Knopman Jaime M, Talebian Sheeva, Keegan Debbra A, Grifo James A
Department of OB/GYN, NYU Medical Center, New York, New York 10016, USA.
Fertil Steril. 2007 Nov;88(5):1437.e13-5. doi: 10.1016/j.fertnstert.2006.12.083. Epub 2007 Apr 19.
To report a case of a heterotopic primary abdominal pregnancy after two-blastocyst IVF-ET.
Case report.
University-based IVF program.
PATIENT(S): A woman with a heterotopic abdominal pregnancy after IVF-ET.
INTERVENTION(S): Pituitary down-regulation with luteal antagon, ovulation induction with menotropins, IVF-ET, progesterone in oil for luteal support, dilation and curettage for missed abortion, laparoscopy, and resection of abdominal gestation.
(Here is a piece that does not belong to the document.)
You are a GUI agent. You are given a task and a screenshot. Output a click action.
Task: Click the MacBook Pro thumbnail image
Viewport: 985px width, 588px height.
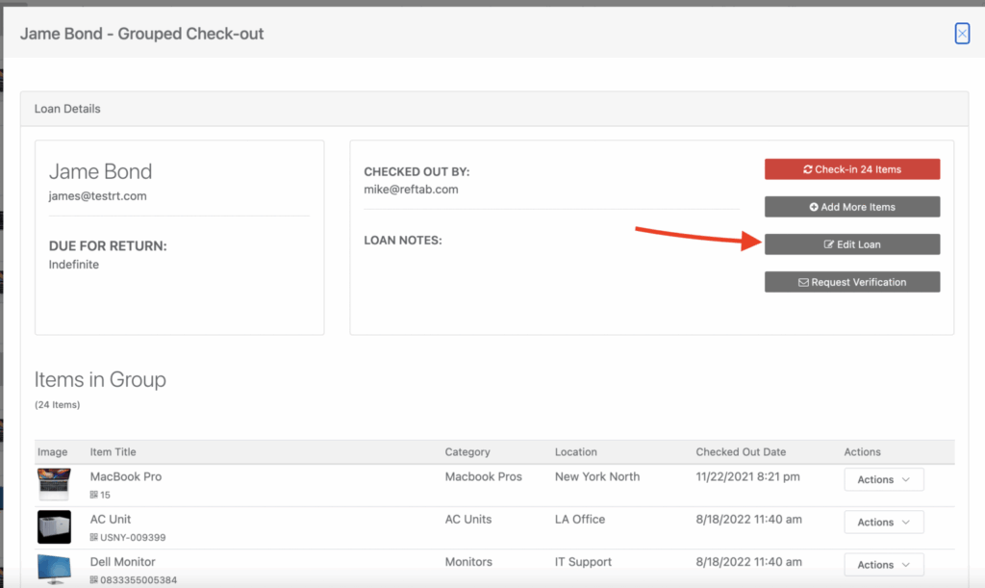(x=54, y=485)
MAIN OUTCOME MEASURE(S): Human chorionic gonadotropin levels, pelvic ultrasound examinations, and laparoscopic and pathologic findings.
RESULT(S): A heterotopic abdominal pregnancy occurred after a two-blastocyst IVF-ET. The concurrent intrauterine gestation resulted in a miscarriage.
CONCLUSION(S): The number of embryos transferred has been identified as a powerful risk factor for heterotopic pregnancy; however, heterotopic pregnancy can occur following a two-embryo, blastocyst stage transfer.